- [Text provided]
Last week, I was chatting with a friend. Talking about the unseemly brutishness of President Trump as well as the occasional rudeness one finds in everyday social life, she said something that stuck with me: “I will just never understand a person’s inability to be kind.” Whether thinking of the uncourteous self-centered style of Trump or the everyday ways people snub or reject others, she just feels a fundamental dissonance over how people can fail to show kindness to others.
I thought this was such a great insight. For whatever one thinks about politics or social issues, whatever one believes about God and religion, whatever one prioritizes with their time and talents, I feel like most everyone could agree that mutual kindness is a fair minimum standard for all members of the human family.
I don’t know that we’re going to solve the quagmires of social respect anytime soon; there’s no quick fix for Twitter trolling, echo chambers, radicalization, and more. But I think there’s a major root cause of our lack of kindness that needs confrontation: busyness.
We are becoming increasingly busy people. The moments of quiet or stillness in a modern life are few and far between. Our screens are streaming something; our phones are buzzing and sounding with new notifications; our speakers and earbuds are pounding with music. Even when we’re “resting” or “relaxing,” we’re often still multi-tasking, putting a show on in the background while skimming through notifications and updating ourselves on our feeds. This is true at work, too, where many of our jobs are connected to email inboxes that pile up with new messages at alarming rates, and in ways that follow us home through our constant connectivity.
I am seeing more and more instances of this busyness causing people to act rudely and often to ignore people. I think witnessing others’ busyness often helps me to be more patient and compassionate toward them, even when they are rude or ignore me, but it doesn’t mean that it doesn’t still hurt when it happens.
For some reason, busyness seems to have become a legitimate and acceptable excuse for being unkind to others. I think of Jim Gaffigan’s reflection about how having five kids can sometimes become an implicit RSVP of “no” to various events and invitations because sometimes, logistically, a family of seven just can’t make it to something. But that type of context comes from a much different place than our modern busyness, which seems more focused on a person as an individual with an eye to personal needs and priorities that doesn’t look outward as easily.
When you apply for a job or inquire about a position -- and even sometimes when you do a job interview and meet employers personally -- you may never hear anything back. When you get to a counter at a business, you often aren’t greeted or welcomed but just treated at another task to complete. When you text or call a friend to meet up, you may never get a reply. Somehow, efficiency has leapfrogged kindness, and human encounter is the victim.
We need to confront our habits and ask how the way we are acting is impacting relationships -- is my action or lack thereof hurting the way I connect to others? Or am I taking intentional steps to create, sustain, and develop human relationships? I think first of the massively high numbers that populate people’s inboxes and apps. Are all of those notifications being answered? Are you leaving some unchecked or unread? Is that inaction hurtful or neglectful to that person and the relationship?

- [Task item A] In the essay on kindness and busyness, what does the writer name as a major root cause of our lack of kindness?
- [Task item B] Output the essay on kindness and busyness word for word from "I am seeing" to "outward as easily.".

- [Supplied information]
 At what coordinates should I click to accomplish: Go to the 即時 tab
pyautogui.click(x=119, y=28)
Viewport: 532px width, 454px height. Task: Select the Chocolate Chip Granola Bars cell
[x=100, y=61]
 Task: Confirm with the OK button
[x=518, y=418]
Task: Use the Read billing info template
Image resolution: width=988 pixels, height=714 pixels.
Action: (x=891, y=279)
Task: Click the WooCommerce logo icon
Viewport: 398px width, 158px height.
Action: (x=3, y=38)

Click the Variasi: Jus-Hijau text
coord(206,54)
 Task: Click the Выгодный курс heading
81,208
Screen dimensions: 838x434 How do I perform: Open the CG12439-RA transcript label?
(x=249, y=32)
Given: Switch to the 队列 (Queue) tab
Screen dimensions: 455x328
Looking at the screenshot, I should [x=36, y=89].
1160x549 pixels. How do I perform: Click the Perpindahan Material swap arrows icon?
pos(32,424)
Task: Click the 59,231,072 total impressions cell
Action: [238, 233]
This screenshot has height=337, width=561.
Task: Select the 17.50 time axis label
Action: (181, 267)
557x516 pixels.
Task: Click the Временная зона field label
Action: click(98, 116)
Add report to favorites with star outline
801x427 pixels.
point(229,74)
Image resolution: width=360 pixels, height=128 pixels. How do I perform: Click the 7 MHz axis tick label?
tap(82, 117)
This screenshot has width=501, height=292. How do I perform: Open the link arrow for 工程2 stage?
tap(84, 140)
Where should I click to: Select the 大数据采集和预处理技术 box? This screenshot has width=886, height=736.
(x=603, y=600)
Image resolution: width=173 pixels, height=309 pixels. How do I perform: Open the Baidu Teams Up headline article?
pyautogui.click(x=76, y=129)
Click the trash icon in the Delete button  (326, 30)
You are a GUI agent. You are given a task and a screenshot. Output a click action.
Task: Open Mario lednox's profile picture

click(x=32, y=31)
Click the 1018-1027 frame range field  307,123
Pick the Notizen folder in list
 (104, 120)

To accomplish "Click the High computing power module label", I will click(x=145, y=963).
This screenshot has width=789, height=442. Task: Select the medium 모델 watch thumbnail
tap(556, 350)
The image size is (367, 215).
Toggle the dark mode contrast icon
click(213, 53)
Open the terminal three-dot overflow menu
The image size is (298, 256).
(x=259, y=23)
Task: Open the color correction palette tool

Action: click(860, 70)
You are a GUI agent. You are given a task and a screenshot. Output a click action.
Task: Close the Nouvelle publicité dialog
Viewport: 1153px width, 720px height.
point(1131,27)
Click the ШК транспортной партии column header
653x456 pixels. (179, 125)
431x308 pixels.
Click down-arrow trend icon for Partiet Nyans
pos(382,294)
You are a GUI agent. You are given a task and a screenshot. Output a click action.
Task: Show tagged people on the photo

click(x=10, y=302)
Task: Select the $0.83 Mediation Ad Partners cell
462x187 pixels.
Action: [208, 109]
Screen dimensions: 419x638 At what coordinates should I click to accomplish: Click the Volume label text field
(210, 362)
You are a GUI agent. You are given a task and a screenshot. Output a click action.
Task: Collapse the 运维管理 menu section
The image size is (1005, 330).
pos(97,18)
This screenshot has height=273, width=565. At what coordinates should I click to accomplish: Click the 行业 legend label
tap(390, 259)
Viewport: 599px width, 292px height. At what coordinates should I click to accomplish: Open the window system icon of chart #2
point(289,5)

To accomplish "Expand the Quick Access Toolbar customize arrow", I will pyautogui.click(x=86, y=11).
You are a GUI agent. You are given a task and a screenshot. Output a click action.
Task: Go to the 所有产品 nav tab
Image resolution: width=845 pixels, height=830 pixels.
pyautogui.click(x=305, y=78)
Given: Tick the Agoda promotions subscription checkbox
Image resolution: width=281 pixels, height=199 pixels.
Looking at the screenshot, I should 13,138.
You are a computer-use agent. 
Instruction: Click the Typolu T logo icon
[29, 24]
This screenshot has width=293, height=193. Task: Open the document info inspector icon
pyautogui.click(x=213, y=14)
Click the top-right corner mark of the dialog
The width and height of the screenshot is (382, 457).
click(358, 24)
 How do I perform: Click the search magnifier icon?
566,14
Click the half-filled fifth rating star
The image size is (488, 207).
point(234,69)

- [Task result A] Busyness.

- [Task result B]
I am seeing more and more instances of this busyness causing people to act rudely and often to ignore people. I think witnessing others’ busyness often helps me to be more patient and compassionate toward them, even when they are rude or ignore me, but it doesn’t mean that it doesn’t still hurt when it happens.
For some reason, busyness seems to have become a legitimate and acceptable excuse for being unkind to others. I think of Jim Gaffigan’s reflection about how having five kids can sometimes become an implicit RSVP of “no” to various events and invitations because sometimes, logistically, a family of seven just can’t make it to something. But that type of context comes from a much different place than our modern busyness, which seems more focused on a person as an individual with an eye to personal needs and priorities that doesn’t look outward as easily.